■ **TASK REQUIREMENTS**
Filter the records below down to lines containing "Country".

■ **Records excerpted from a collection**
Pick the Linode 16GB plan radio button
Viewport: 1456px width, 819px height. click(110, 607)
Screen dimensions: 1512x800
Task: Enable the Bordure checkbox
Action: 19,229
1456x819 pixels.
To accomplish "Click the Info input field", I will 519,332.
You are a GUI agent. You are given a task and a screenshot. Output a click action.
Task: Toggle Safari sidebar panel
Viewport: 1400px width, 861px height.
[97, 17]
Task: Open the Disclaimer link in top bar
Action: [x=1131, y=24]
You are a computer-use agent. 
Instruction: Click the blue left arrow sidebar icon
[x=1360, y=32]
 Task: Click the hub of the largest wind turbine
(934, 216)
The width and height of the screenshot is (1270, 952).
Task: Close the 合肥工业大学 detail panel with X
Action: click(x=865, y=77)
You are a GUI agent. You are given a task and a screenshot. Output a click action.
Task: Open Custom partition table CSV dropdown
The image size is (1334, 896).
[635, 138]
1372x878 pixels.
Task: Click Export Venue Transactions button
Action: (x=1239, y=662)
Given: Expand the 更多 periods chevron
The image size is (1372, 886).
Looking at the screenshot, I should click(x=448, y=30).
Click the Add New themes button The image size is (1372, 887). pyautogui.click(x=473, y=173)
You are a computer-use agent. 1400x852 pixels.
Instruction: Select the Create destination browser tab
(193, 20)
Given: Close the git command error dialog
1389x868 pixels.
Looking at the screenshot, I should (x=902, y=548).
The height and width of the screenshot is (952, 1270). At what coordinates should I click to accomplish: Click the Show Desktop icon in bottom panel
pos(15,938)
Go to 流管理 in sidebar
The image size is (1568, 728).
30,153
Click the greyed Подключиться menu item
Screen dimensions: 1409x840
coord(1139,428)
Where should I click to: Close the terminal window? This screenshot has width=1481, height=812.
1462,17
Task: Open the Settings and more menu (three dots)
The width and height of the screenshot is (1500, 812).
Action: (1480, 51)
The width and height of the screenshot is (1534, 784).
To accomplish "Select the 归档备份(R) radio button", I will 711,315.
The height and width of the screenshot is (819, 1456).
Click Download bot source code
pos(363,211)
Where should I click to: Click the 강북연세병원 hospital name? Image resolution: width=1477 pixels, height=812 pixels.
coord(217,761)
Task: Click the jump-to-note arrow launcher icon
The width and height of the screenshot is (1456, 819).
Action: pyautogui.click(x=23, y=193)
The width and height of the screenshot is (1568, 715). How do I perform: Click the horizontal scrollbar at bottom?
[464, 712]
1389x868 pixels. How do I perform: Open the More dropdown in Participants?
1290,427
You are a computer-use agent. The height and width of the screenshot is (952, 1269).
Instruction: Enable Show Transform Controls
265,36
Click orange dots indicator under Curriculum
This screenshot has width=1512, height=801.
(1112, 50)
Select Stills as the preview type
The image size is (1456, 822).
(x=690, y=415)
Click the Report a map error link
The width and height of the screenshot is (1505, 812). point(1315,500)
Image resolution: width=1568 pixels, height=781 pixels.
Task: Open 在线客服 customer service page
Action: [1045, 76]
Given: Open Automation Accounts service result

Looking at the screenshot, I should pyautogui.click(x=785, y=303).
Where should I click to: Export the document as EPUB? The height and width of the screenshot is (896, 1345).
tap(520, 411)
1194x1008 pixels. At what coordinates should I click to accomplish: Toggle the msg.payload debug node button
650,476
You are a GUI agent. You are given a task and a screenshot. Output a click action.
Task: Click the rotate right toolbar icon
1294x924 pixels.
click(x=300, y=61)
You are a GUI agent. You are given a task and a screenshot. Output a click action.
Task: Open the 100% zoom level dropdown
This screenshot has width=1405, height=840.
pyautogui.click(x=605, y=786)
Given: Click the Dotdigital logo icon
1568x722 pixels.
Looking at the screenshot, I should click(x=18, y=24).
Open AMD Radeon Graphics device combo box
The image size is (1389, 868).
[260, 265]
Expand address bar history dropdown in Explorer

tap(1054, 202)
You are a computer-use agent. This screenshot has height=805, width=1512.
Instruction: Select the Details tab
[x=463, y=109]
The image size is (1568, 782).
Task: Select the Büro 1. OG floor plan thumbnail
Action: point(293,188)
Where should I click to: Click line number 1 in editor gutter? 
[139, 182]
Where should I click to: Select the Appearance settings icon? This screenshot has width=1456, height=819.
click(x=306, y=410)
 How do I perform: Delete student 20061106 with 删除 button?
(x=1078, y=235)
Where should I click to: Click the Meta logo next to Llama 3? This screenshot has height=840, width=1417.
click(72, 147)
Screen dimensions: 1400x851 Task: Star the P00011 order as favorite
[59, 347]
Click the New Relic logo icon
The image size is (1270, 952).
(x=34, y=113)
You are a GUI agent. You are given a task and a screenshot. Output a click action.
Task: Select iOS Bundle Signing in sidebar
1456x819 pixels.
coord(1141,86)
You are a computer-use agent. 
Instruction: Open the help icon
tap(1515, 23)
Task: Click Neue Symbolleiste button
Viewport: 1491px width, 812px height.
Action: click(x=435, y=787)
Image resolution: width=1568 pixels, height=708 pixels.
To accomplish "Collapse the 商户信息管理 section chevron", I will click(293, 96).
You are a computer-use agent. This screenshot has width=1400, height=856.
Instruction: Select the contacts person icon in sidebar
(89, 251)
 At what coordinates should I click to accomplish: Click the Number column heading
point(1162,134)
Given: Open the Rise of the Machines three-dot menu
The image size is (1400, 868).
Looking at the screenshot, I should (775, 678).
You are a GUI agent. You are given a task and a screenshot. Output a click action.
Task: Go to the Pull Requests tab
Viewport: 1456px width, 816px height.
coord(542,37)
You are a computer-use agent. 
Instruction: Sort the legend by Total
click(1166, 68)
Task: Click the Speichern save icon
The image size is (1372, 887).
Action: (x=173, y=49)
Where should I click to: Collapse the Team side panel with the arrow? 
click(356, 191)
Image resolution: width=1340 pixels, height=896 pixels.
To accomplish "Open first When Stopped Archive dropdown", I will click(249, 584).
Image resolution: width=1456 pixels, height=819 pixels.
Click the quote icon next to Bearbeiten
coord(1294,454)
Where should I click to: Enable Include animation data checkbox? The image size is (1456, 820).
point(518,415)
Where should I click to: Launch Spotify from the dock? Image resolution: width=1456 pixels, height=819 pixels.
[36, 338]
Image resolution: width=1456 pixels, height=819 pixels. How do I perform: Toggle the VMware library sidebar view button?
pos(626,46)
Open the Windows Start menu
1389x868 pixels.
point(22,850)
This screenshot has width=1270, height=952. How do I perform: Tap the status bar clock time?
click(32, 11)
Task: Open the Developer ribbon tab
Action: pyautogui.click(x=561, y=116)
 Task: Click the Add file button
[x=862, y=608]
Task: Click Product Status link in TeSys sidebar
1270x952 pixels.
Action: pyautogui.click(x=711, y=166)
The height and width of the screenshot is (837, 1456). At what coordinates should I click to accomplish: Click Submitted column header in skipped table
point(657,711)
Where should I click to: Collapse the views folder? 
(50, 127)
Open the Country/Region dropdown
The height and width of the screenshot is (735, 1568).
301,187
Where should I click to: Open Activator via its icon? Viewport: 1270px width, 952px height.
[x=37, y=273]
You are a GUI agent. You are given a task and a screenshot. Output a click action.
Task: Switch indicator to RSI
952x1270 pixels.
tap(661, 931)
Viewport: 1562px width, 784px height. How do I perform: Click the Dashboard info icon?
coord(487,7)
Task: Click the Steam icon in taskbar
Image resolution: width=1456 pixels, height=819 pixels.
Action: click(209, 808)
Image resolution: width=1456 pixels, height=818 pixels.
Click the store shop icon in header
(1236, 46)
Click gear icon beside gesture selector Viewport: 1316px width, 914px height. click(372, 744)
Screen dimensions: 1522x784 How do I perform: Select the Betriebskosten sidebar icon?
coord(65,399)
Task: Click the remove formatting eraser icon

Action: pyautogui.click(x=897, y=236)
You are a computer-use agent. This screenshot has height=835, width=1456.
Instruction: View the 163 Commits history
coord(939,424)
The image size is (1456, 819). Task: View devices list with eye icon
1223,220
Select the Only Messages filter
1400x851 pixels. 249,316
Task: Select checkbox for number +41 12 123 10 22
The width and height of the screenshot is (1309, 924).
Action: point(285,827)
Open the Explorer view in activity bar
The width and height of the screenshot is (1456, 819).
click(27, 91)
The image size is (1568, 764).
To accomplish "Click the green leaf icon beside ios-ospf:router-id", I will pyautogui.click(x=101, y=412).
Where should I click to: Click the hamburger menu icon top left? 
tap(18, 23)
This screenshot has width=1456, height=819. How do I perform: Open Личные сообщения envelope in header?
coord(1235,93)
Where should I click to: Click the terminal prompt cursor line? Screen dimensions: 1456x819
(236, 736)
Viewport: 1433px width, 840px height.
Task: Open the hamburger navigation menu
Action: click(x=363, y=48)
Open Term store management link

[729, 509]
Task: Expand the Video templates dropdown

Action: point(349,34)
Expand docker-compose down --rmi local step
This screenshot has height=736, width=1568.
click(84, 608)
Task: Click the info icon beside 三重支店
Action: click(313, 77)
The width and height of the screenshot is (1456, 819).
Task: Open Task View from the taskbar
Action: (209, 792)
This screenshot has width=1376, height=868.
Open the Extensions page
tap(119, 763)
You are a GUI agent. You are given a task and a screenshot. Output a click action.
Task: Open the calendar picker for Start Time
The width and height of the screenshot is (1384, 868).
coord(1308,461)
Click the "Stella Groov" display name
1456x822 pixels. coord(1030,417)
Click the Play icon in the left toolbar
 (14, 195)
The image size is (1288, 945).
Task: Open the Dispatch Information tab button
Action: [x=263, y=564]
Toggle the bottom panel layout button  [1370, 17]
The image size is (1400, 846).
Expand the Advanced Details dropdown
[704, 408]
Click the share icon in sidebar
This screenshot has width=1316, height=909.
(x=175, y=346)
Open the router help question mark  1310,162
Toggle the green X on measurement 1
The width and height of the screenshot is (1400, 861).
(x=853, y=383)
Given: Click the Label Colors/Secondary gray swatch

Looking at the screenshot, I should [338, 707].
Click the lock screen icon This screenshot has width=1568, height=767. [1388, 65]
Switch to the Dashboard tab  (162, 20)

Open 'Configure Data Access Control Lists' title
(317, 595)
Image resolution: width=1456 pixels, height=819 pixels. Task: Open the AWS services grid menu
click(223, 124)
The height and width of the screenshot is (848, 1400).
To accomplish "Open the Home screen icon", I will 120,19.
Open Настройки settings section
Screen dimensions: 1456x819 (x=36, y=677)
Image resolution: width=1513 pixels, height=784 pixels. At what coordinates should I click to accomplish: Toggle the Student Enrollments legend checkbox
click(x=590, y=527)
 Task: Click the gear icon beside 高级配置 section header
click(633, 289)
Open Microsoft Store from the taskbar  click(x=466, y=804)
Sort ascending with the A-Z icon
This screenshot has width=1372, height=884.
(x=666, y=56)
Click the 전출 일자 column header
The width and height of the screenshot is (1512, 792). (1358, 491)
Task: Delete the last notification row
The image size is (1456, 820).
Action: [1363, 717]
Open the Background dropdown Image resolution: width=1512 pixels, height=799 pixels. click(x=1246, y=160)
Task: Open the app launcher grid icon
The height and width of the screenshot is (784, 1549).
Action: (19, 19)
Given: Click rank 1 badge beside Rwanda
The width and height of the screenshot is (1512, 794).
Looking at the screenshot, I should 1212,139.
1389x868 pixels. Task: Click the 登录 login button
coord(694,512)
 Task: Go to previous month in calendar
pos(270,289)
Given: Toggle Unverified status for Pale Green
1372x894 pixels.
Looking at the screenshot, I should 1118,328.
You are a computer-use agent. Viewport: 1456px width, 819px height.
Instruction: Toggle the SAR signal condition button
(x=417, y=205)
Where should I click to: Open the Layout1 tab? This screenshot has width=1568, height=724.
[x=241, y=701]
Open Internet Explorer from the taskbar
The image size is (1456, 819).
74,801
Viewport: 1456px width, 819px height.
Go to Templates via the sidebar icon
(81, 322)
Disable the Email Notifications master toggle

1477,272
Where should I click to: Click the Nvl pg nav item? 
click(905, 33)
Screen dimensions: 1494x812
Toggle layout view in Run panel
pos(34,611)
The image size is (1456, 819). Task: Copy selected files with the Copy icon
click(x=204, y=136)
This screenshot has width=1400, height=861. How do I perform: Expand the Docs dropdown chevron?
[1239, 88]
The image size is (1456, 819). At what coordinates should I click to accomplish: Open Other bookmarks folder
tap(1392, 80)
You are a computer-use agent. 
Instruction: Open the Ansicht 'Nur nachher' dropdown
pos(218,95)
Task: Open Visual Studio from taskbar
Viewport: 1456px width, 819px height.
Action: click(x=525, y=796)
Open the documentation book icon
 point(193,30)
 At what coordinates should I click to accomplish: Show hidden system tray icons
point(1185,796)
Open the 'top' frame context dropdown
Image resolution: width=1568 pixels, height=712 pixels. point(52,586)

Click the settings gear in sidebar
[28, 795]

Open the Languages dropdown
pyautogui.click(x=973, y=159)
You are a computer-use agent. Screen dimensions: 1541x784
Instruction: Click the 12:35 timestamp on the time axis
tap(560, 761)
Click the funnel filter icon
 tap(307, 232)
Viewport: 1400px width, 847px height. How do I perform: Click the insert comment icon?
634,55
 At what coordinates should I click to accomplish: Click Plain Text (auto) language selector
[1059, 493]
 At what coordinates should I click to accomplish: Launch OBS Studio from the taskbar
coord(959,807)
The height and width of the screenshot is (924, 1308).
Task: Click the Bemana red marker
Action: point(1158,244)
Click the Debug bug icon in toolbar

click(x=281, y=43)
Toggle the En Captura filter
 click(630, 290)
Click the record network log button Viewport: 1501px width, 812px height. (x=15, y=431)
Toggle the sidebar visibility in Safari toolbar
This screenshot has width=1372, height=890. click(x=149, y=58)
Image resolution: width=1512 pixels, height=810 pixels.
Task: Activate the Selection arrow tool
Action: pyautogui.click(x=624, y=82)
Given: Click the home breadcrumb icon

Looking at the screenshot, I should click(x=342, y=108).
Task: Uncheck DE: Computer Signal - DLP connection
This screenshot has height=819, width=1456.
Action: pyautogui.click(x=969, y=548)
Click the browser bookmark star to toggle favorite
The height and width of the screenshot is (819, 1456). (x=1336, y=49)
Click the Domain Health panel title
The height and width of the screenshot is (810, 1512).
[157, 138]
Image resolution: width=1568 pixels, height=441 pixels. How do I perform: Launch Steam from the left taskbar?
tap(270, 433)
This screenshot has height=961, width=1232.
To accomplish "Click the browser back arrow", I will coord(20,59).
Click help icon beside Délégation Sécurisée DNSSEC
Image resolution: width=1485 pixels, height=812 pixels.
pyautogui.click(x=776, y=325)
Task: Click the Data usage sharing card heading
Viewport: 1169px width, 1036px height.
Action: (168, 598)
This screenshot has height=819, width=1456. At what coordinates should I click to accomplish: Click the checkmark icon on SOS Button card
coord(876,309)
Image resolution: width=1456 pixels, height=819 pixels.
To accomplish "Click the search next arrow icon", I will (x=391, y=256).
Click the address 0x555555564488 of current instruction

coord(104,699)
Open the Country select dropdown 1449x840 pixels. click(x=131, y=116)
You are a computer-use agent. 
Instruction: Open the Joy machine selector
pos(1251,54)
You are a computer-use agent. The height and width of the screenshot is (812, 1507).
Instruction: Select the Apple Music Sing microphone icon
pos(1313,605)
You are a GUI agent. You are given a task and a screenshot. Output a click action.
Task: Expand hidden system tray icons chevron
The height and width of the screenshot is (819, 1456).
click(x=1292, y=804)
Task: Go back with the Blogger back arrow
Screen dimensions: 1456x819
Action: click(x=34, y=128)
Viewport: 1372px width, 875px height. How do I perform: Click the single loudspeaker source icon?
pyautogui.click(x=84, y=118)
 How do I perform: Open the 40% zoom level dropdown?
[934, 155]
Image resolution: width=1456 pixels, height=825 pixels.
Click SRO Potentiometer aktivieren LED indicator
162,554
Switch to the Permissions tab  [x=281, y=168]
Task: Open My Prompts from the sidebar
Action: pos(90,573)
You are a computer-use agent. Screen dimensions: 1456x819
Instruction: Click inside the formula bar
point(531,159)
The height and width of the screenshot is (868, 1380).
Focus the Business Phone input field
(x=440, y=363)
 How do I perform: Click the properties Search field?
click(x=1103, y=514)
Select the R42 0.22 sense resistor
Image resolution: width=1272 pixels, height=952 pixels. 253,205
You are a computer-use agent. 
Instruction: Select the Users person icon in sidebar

■ **TASK SOLUTION**
Open the Country/Region dropdown
Open the Country select dropdown 1449x840 pixels. click(x=131, y=116)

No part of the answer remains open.